Tudo o que nos rodeia é um quadro, uma pintura, um universo cheio de mundos. É vida, é escrita. Poesia que consegue o mais elevado recolhimento. Aquele momento único que não foi preparado, aquela silhueta breve e eloquente. Aquele rosto eterno que se perpetua, a pele que une dois mundos, ambos harmoniosos.
O que nos move é também a própria ideia de movimento. O movimento da Terra, a curiosidade, a procura, a vontade que nos chama num ritual constante e frenético. Todo um mecanismo intrínseco a nós próprios, como se a Terra criasse uma necessidade de procura. Esta procura que nos atira para o abismo do ser, essa música que nos toca, essa letra que nos seduz, esses juízos que se formam numa procura constante de um belo idealizado por nós próprios.

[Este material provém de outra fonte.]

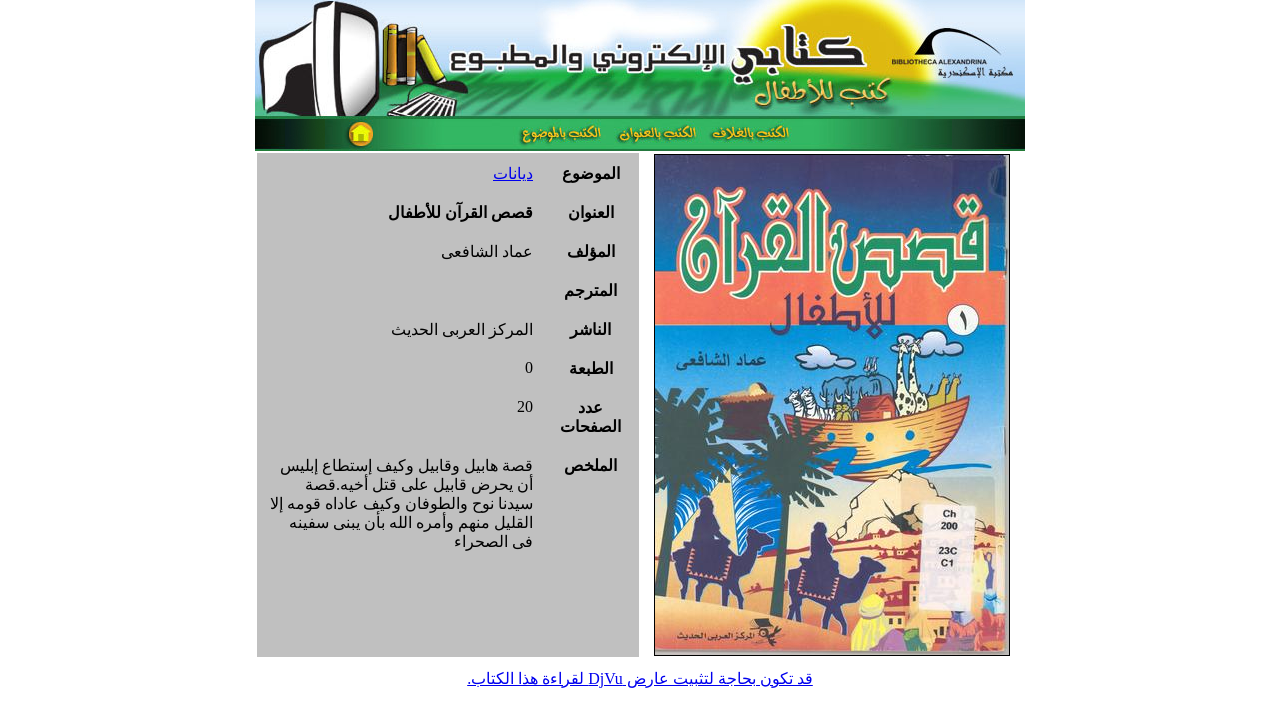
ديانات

Tento criar o meu mundo, a minha representação, a minha obra de arte. Eu que me vou tentando conhecer a mim próprio, o meu complexo mundo interior debaixo de uma calma aparente. Eu que não consigo olhar para mim próprio sem a ajuda de um espelho. Eu que tento perceber cada gesto nos outros, cada olhar numa multiplicidade fragmentada de sentidos e de movimentos. É esta ociosidade dionisíaca, esta vontade de romper com o estabelecido, esta força criadora por oposição à calma, à claridade, à ordem e à proporção apolínea, que proporciona esta viagem. Esta tensão entre a liberdade humana criadora e a tirania da razão.
Quero viver, partir, explorar. Existir é partir e deixar tudo para trás, num passado que ressurgirá neste ciclo de vida. Poderá ser escrever para ninguém ler, falar para ninguém ouvir, olhar para ninguém ver. Caminhar. Com os olhos da mente seguir esta estrada que não sei onde me leva. Recusar tudo o que me ofende, tudo o que me oprime, tudo o que me fere. Viajar até onde a minha mente permitir, até onde a reflexão me levar, neste mundo, nesta vida onde me tenho apenas a mim e à minha alma.
Sou um acontecer estético neste quadro que é a vida, neste palco que é o mundo, nesta reflexão que sou eu mesmo.